Abstract BACKGROUND Diffuse intrinsic pontine gliomas (DIPGs) are lethal pediatric brain tumors with no curative therapies. Inhibitor of DNA binding (ID) proteins are key regulators of gene differentiation during embryogenesis. Previous work has shown that H3F3A and ACVR1 mutations increase ID1 expression in cultured astrocytes, but this has not been validated in human DIPG, nor has the regulation and targetability of ID1 been explored in DIPG. RESULTS Analysis of post-mortem tissue and multiple human datasets showed ID1 to be elevated in DIPG, and to correlate with reduced survival. In a multi-focal autopsy of a DIPG case, we also found ID1 expression to be heterogeneous and to correlate with tumor invasion. Chromatin immunoprecipitation qPCR (ChIP-qPCR) revealed elevated H3K27ac and low H3K27me3 at ID1 regulatory regions (enhancers/promoters) in DIPG tissue compared to normal brain, regardless of H3 or ACVR1 mutation status.

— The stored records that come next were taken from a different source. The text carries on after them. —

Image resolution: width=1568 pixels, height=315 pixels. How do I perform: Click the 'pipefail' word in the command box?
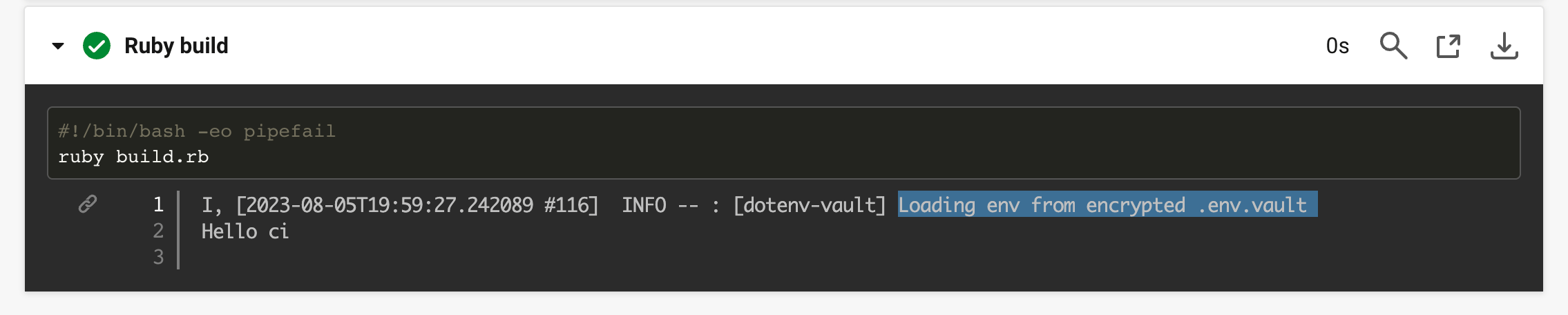[x=289, y=131]
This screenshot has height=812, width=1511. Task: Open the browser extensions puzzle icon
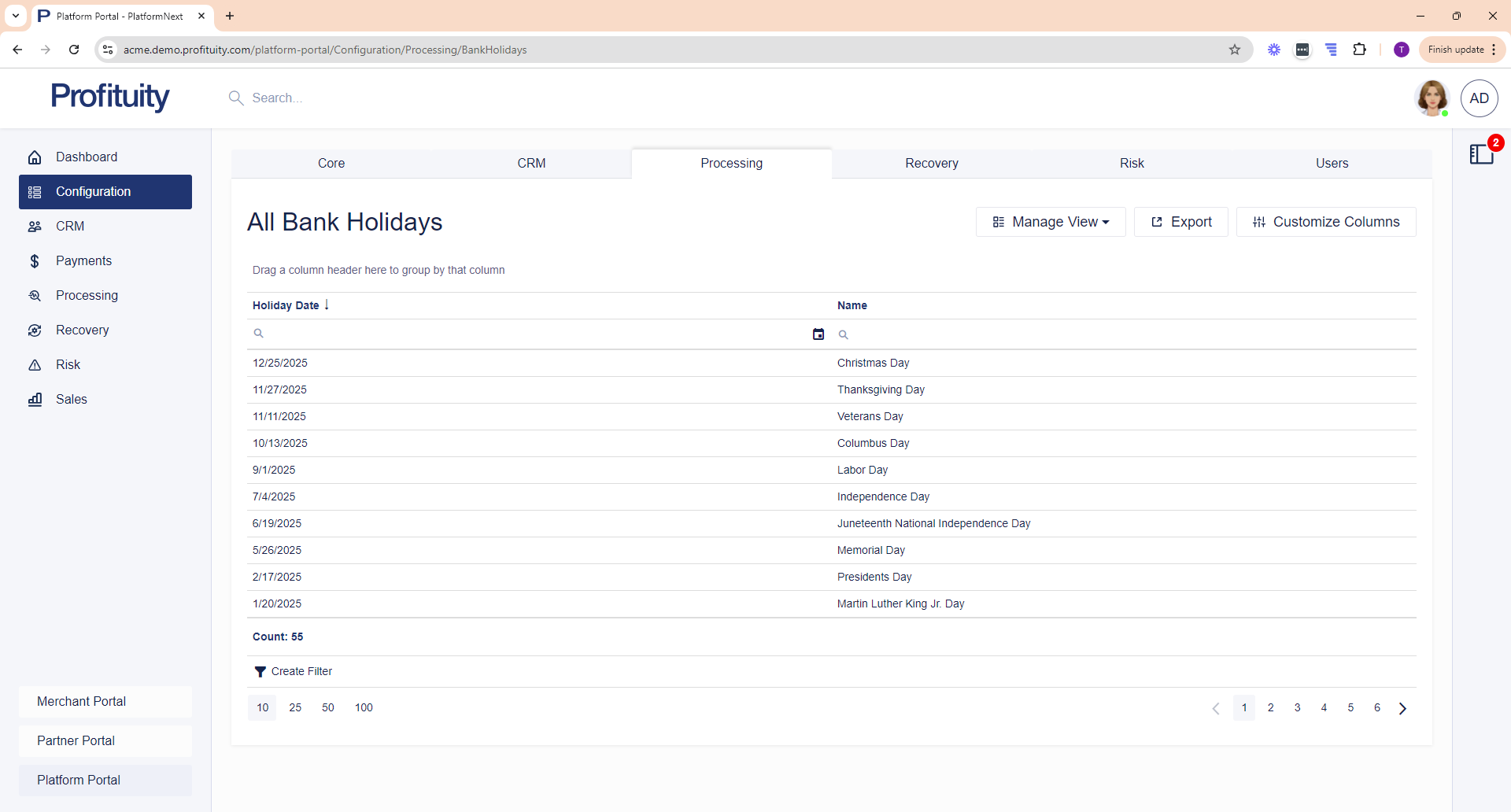[1359, 50]
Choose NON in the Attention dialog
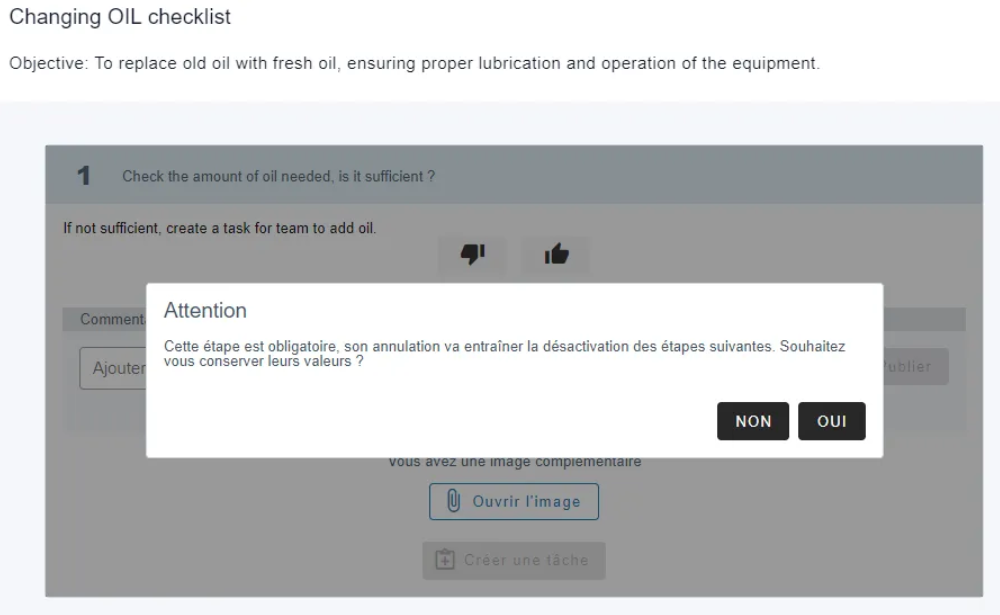Image resolution: width=1000 pixels, height=615 pixels. coord(753,421)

Analysis of publicly-available ISH and ChIP-sequencing data of developing murine brains revealed H3K27ac at ID1 enhancers to be elevated in the prenatal hindbrain compared to prenatal forebrain and midbrain, and all postnatal brain regions. ID1 shRNA-mediated knockdown of primary human H3K27M DIPG cells (DIPG007) significantly reduced invasion and migration. We also treated DIPG007 cells with cannabidiol (CBD) and found reduced viability at clinically relevant dosing (IC50=2.4 uM) with dose-dependent reduction in ID1 protein. CONCLUSIONS These findings indicate that a multifactorial (genetic and regionally-based) epigenetic upregulation of ID1 drives DIPG invasiveness and is targetable with CBD. ID1 knockdown and CBD treatment experiments in murine models of DIPG are ongoing.